**REQUIREMENT A**
Extract the full passage on machine-learning predictions for doped phosphors, word for word.

Compared with the results reported by Jang et al.,31 where emission-peak wavelength prediction achieved R2 = 0.866 and excitation prediction for the first peak reached R2 = 0.775, our model performs competitively or better. Jang's excitation model was trained only on the first excitation peak, while our model was trained on a broader dataset. For a fair comparison, we also retrain our model using only the first excitation peak data and obtain R2 = 0.88. Details of this analysis are provided in the SI. In addition to the validation on Eu-doped phosphors, our approach also shows superior performance on the Mn4+-doped dataset, where the best emission model reaches R2 = 0.98. This indicates a significant improvement over previous models, which reported R2 values between 0.78 and 0.87.23,24,27,30–32

To further validate the generalizability of our model, we compare its predictions with experimental data from several recent studies on Eu3+-doped phosphors published in 2025. Table 3 presents a direct comparison between predicted and experimental emission peaks for a series of compositions not included in the training and testing process. Across these 13 samples, the mean absolute deviation between predicted and experimental values is on the order of 10–20 nm. The Extra Trees model therefore remains reasonable predictive accuracy for Eu3+-doped systems, even though it was trained exclusively on Mn4+-doped data. Using very recent experimental data provides an independent check on model performance and indicates that the proposed framework can be applied to newly reported luminescent materials that were not part of the original training set.

(Item coordinate data)
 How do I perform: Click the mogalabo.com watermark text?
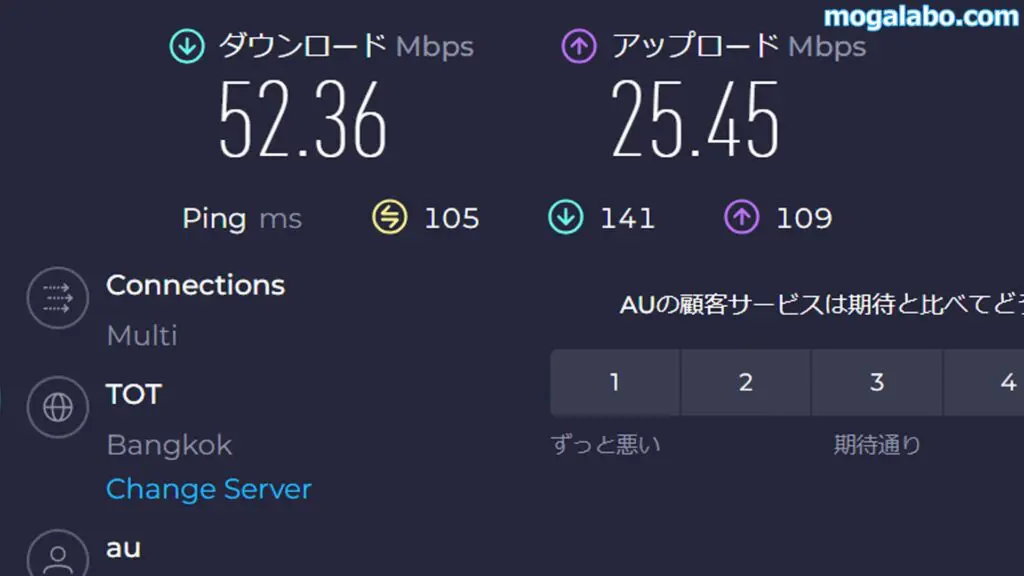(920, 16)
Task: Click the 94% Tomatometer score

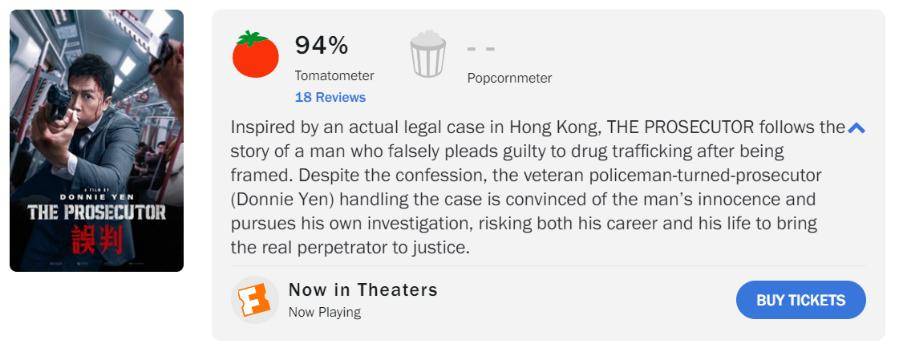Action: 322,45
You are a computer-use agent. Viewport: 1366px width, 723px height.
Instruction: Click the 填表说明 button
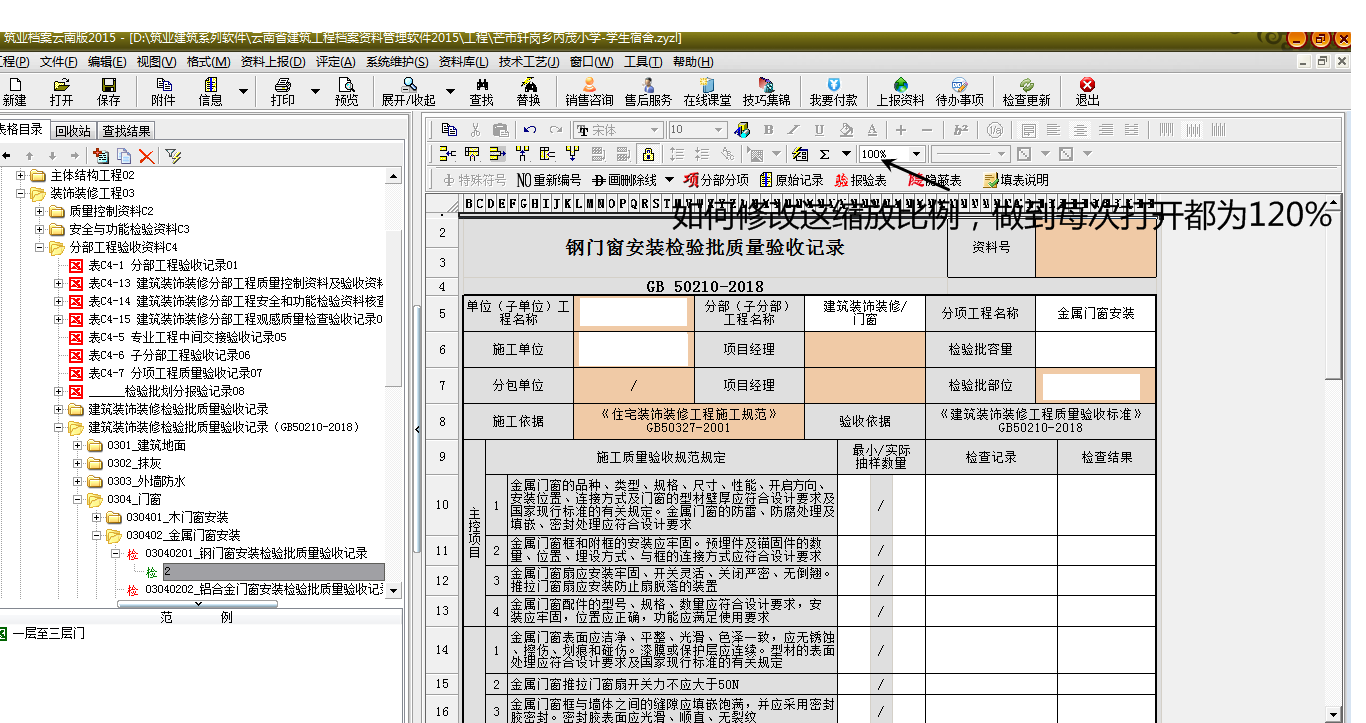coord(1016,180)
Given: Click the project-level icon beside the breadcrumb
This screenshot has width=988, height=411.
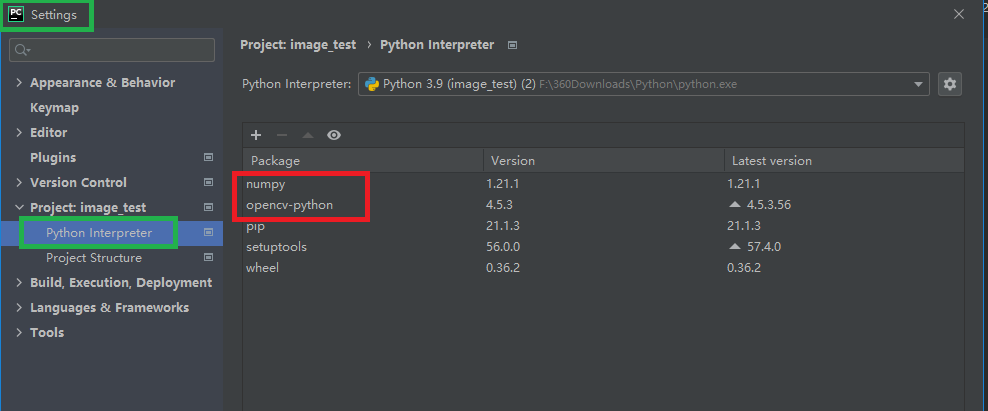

**REQUIREMENT B**
Convert the part of the records that begins with the line containing "Task: Click the 94% Tomatometer score" and continues to the final line of the records, both ends included, into a Markdown table with the columns Row (a running number) and Entry (the line). Skip blank lines and leave the pictures out.

**TASK OUTPUT A**
Compared with the results reported by Jang et al.,31 where emission-peak wavelength prediction achieved R2 = 0.866 and excitation prediction for the first peak reached R2 = 0.775, our model performs competitively or better. Jang's excitation model was trained only on the first excitation peak, while our model was trained on a broader dataset. For a fair comparison, we also retrain our model using only the first excitation peak data and obtain R2 = 0.88. Details of this analysis are provided in the SI. In addition to the validation on Eu-doped phosphors, our approach also shows superior performance on the Mn4+-doped dataset, where the best emission model reaches R2 = 0.98. This indicates a significant improvement over previous models, which reported R2 values between 0.78 and 0.87.23,24,27,30–32

To further validate the generalizability of our model, we compare its predictions with experimental data from several recent studies on Eu3+-doped phosphors published in 2025. Table 3 presents a direct comparison between predicted and experimental emission peaks for a series of compositions not included in the training and testing process. Across these 13 samples, the mean absolute deviation between predicted and experimental values is on the order of 10–20 nm. The Extra Trees model therefore remains reasonable predictive accuracy for Eu3+-doped systems, even though it was trained exclusively on Mn4+-doped data. Using very recent experimental data provides an independent check on model performance and indicates that the proposed framework can be applied to newly reported luminescent materials that were not part of the original training set.

**TASK OUTPUT B**
| Row | Entry |
|---|---|
| 1 | Task: Click the 94% Tomatometer score |
| 2 | Action: 322,45 |
| 3 | You are a computer-use agent. Viewport: 1366px width, 723px height. |
| 4 | Instruction: Click the 填表说明 button |
| 5 | coord(1016,180) |
| 6 | Given: Click the project-level icon beside the breadcrumb |
| 7 | This screenshot has width=988, height=411. |